Banyak lahan hijau diubah menjadi lapangan golf demi kepentingan orang kaya. Kawasan Monas seluas kurang lebih 1 km persegi bisa jadi merupakan satu-satunya kawasan publik di kota berpenduduk lebih dari 10 juta ini. Meskipun menyandang predikat kota maritim, Jakarta telah terpisah dari laut dengan Ancol menjadi satu-satunya lokasi rekreasi yang sebenarnya hanya berupa pantai kotor.

Even to take a walk in Ancol, a family of four has to spend approximately $4.50 (40,000 Indonesian Rupiahs) in entrance fees, something unthinkable anywhere else in the world. The few tiny public parks which survived privatization are in desperate condition and mostly unsafe to use.
Bahkan kalau mau jalan-jalan ke Ancol, satu keluarga dengan 4 orang anggota keluarga harus mengeluarkan uang Rp 40.000 untuk tiket masuk, satu hal yang tak masuk akal di belahan lain dunia. Beberapa taman publik kecil kondisinya menyedihkan dan tidak aman.

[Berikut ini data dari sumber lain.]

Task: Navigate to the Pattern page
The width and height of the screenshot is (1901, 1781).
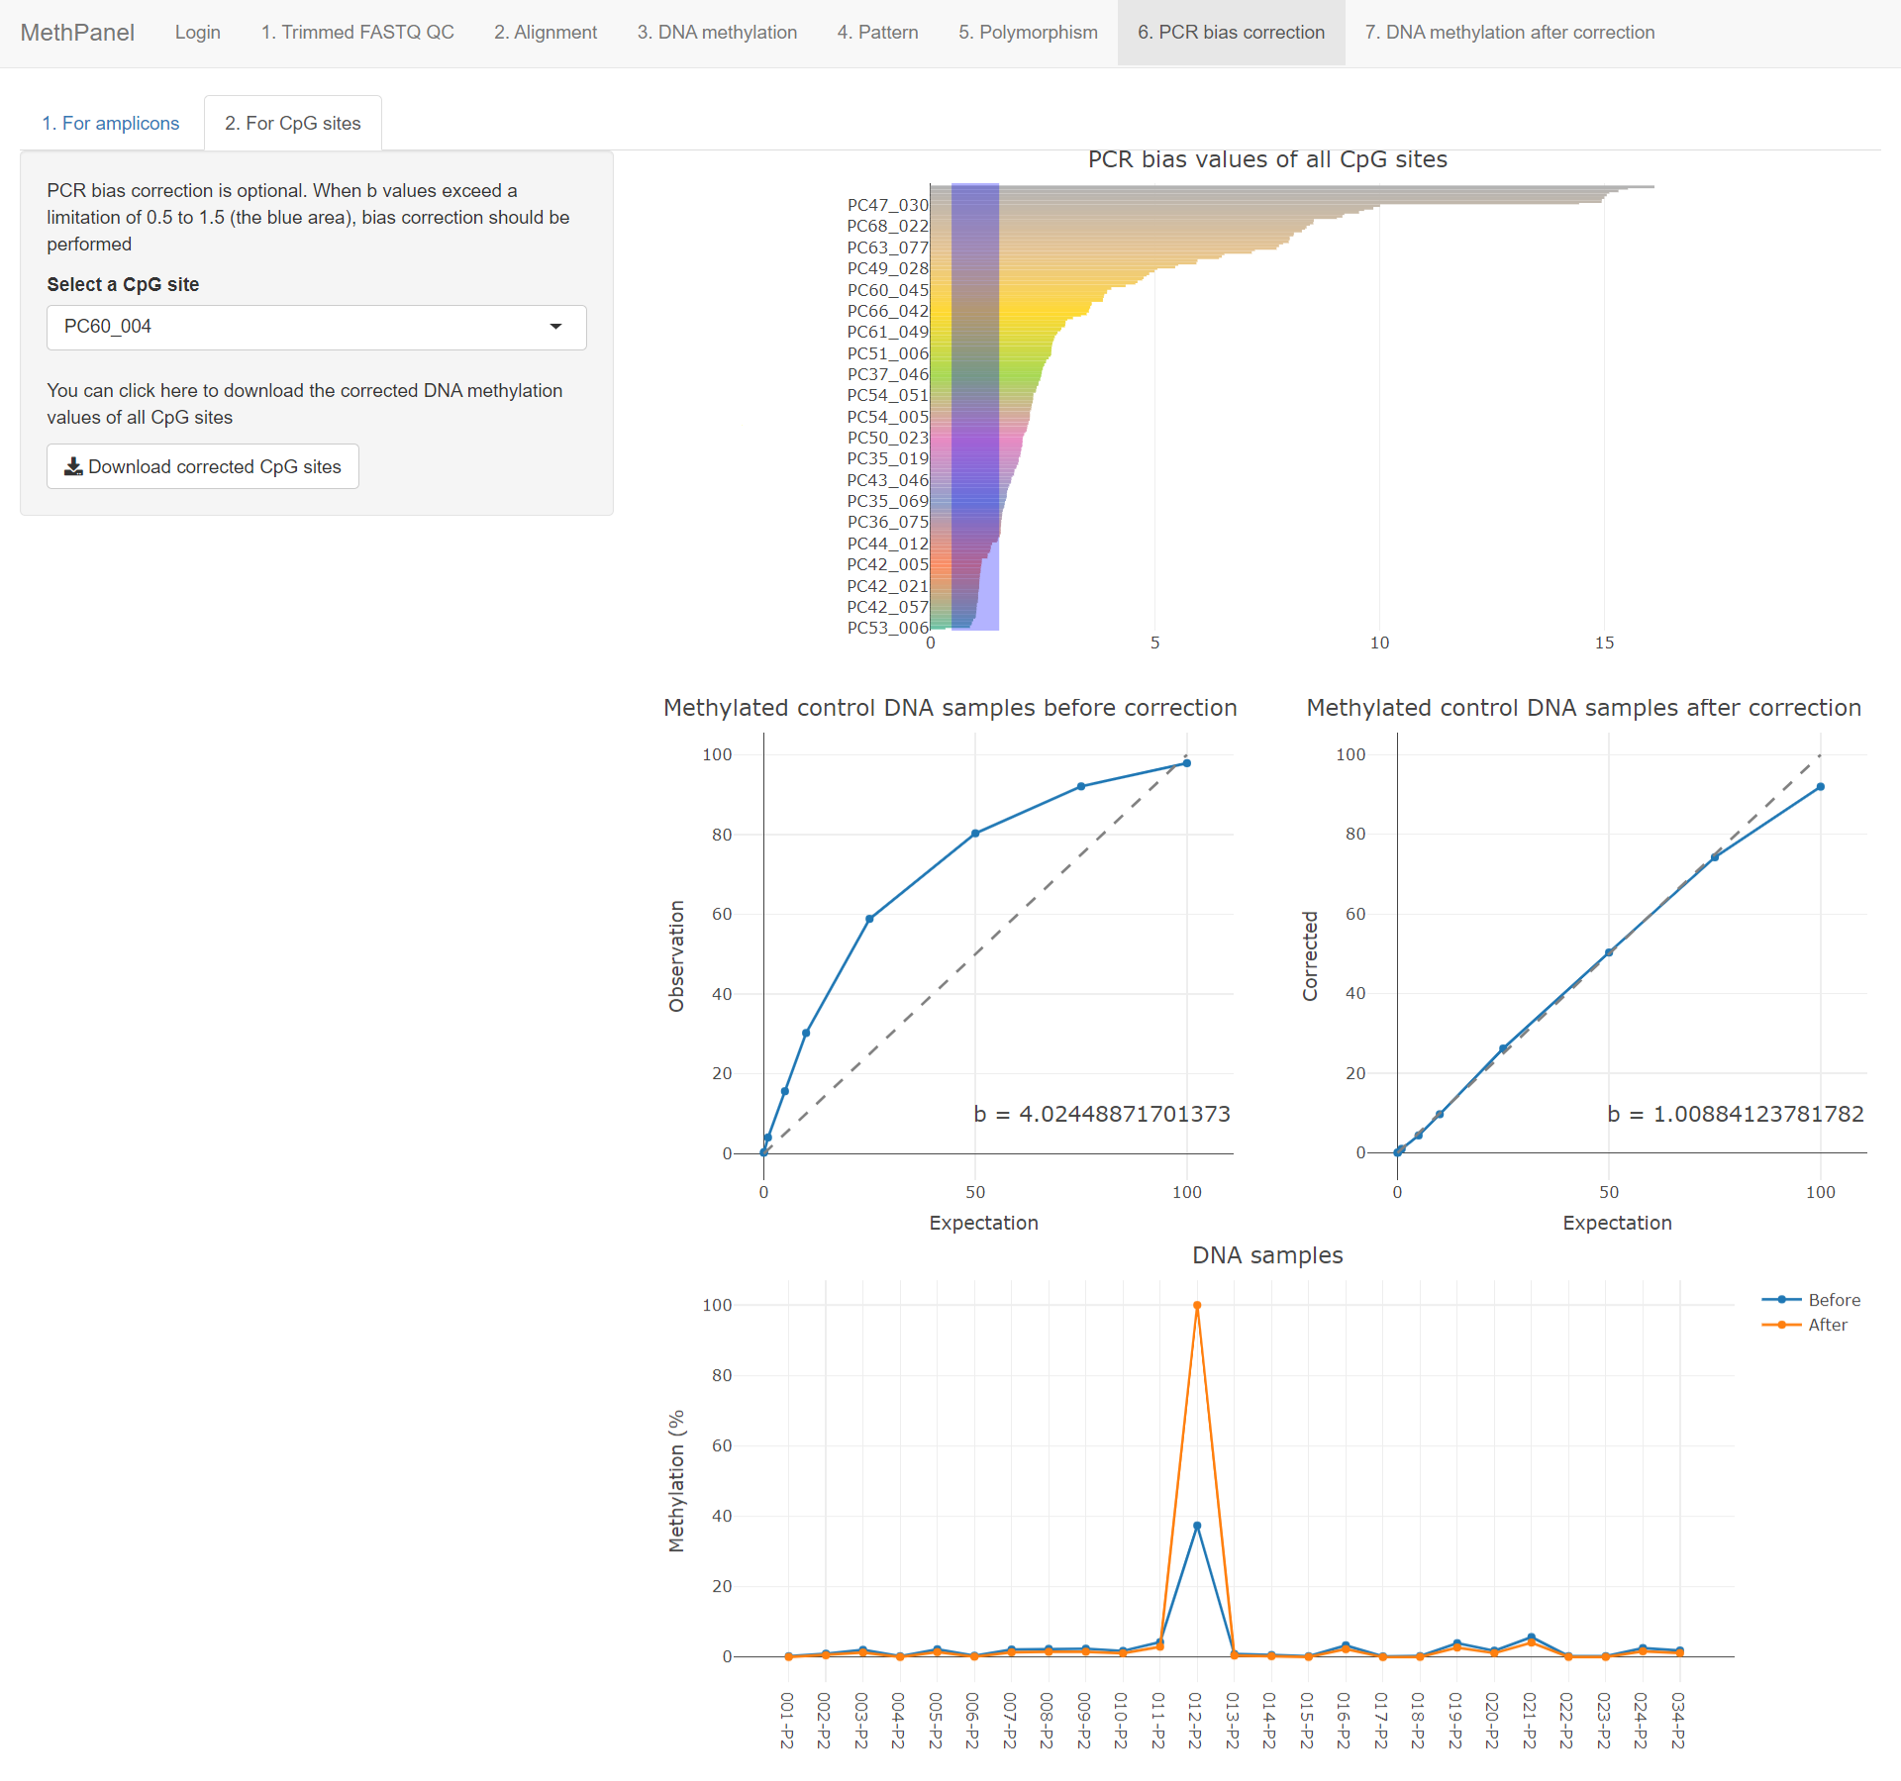Action: tap(877, 33)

There are no sidewalks in the entire city, if one applies international standards to the word "sidewalk." Almost anywhere in the world (with the striking exception of some cities in the United State , like Houston and Los Angeles ) the cities themselves belong to pedestrians. Cars are increasingly discouraged from travelling in the city centres. Wide sidewalks are understood to be the most ecological, healthy and efficient forms of short-distance public transportation in areas with high concentrations of people.
Sama sekali tidak ditemui tempat pejalan kaki di seluruh penjuru kota (tempat pejalan kaki yang dimaksud adalah sesuai dengan standar "internasional" ). Nyaris seluruh kota-kota di dunia (kecuali beberapa kota di AS, seperti Houston dan LA) ramah terhadap pejalan kaki. Mobil seringkali tidak diperkenankan berkeliaran di pusat kota . Trotoar yang lebar merupakan sarana tr ansportasi publik jarak pendek yang paling efisien, sehat, dan ramah lingkungan di daerah yang padat penduduk.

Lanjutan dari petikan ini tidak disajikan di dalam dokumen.